Colin Delfosse for The New York Times


Indian businessmen in the diamond district of Antwerp, Belgium.







ANTWERP, Belgium — Step off the train here and you cannot miss the signs on the stores: Diamond World, Diamond Gallery, Diamond Creations or simply, Diamonds. Of late, there are the banners and posters reading simply, “Antwerp Loves Diamonds.”




Though this Belgian port has had a love affair with diamonds for centuries, of late it seems to be losing some of its passion. For years now, much of the lucrative but labor-intensive business of cutting and polishing stones has been drifting to low-wage centers in the developing world, like Mumbai, Dubai and Shanghai.


More ominously, in recent years, diamond traders have been accused of a range of violations, including tax fraud, money laundering and cheating on customs payments when buying and selling stones.


Local business leaders recognize the threat. This year, they embarked on what local newspapers described as a “charm offensive.” In a 160-page program, titled Project 2020, the World Diamond Center, a trade-promotion group, outlined plans to draw business back to Antwerp by simplifying and accelerating trading via online systems. That, the industry hopes, will win back some of the polishing business lost to Asian countries with new technology, like fully automated diamond polishers, and generally burnish the image of the diamond business in the public’s jaded eye.

* **Given information**
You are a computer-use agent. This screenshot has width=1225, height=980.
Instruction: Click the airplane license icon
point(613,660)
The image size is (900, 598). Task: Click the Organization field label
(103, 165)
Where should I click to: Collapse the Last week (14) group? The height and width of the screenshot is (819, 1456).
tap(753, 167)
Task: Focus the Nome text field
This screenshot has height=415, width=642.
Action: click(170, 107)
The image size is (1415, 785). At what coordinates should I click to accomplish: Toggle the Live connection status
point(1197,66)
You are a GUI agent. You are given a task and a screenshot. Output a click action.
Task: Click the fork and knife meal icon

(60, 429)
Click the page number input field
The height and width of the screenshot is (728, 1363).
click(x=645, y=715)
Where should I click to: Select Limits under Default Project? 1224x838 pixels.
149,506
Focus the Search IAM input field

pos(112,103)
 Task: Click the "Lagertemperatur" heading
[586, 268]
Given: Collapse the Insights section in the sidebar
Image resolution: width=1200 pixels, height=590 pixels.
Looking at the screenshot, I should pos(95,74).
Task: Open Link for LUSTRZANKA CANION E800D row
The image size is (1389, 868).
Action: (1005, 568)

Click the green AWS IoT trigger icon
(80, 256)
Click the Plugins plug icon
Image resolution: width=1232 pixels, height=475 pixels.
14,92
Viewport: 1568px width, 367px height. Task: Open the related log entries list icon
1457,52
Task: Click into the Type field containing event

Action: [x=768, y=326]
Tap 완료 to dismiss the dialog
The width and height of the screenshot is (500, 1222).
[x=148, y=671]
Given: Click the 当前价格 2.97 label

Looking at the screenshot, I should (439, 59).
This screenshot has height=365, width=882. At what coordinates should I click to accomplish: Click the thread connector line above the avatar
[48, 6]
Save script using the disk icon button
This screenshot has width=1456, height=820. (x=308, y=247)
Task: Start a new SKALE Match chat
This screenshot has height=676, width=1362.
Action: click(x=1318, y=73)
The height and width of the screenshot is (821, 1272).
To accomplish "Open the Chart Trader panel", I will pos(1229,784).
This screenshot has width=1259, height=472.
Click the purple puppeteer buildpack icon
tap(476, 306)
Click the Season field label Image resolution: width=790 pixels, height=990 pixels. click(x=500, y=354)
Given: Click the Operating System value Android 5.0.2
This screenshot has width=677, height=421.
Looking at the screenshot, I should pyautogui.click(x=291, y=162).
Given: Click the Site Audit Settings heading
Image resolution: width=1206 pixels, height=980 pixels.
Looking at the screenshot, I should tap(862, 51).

* **Exercise 1**
Name every store sign that the Antwerp diamond text says you see on stepping off the train.
* **Exercise 2**
List each line in the entries above that contains the string "should", matching case exactly.

* **Expected answer 1**
Diamond World, Diamond Gallery, Diamond Creations, Diamonds

* **Expected answer 2**
Where should I click to: Collapse the Last week (14) group? The height and width of the screenshot is (819, 1456).
The image size is (1415, 785). At what coordinates should I click to accomplish: Toggle the Live connection status
Where should I click to: Select Limits under Default Project? 1224x838 pixels.
Looking at the screenshot, I should pos(95,74).
Looking at the screenshot, I should (439, 59).
This screenshot has height=365, width=882. At what coordinates should I click to accomplish: Click the thread connector line above the avatar
Looking at the screenshot, I should pyautogui.click(x=291, y=162).
Looking at the screenshot, I should tap(862, 51).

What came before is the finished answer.